If Bible study became online, the pastor fears that he would lose the back-and-forth conversations that are at the heart of the experience. He also fears that he will have to simplify his lessons because he thinks it is harder to explain complicated concepts online: “I see these TV evangelists,” he says, “they have 10,000 people in one room, but everything they say is so basic.” Especially now in this time of crisis, Grattan says he wants to focus his next lessons on the book of Revelations. “There is a hunger for it,” he says.

The Book of Revelation is the last book of the Christian Bible, written by an unidentified “John”. According to Pastor Grattan, the book recounts how the Antichrist will come down to earth and tempt humans to follow him, those who do will be stained by the “mark of the beast” and have their soul destroyed. This apocalyptic tale fascinates believers according to Grattan, as all try to find resemblances between the text and modern-day life. The virus is only intensifying a question that Christians have been asking themselves for hundreds of years: “Are we in the end times?”

Grattan’s Sunday sermon focused on a more positive message, one of hope: “Once we overcome the fear of death, we are able to overcome all anxieties in life,” he says on the screen, adding: “If we do what we can, God will do what we cannot.”

The cancellation of Sunday service came as a relief to some according to Iris Grattan, the daughter of the pastor. She says that worshippers were worried about sinning by not going to Church to protect themselves from the virus. “[They thought] am I being fearful and not believing in God? Iris says.

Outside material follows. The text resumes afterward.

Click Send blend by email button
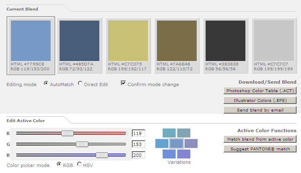 260,110
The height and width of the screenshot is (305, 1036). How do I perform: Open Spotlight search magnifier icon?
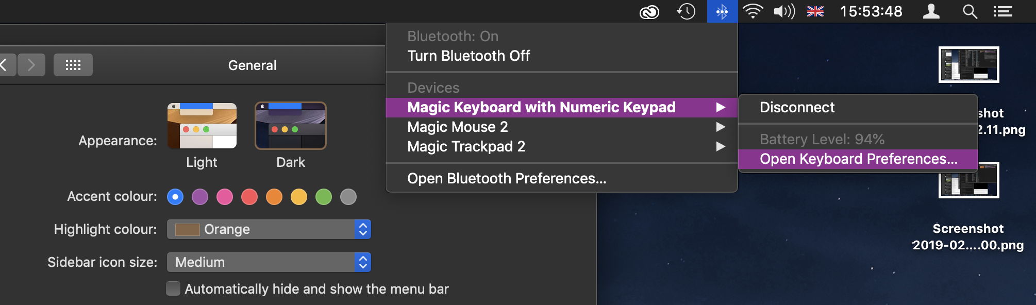pyautogui.click(x=970, y=11)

Grattan worries about his ability to connect with less technically-savvy members of the community, like those who do not have access to Facebook. Some older members have only an old flip phone, others do not even have a cellphone. Grattan tries to stay connected with them through texting and calling, but he does not know how he will keep the connection strong in the future. “I don’t have answers yet,” he says, “I have never been faced with this before.”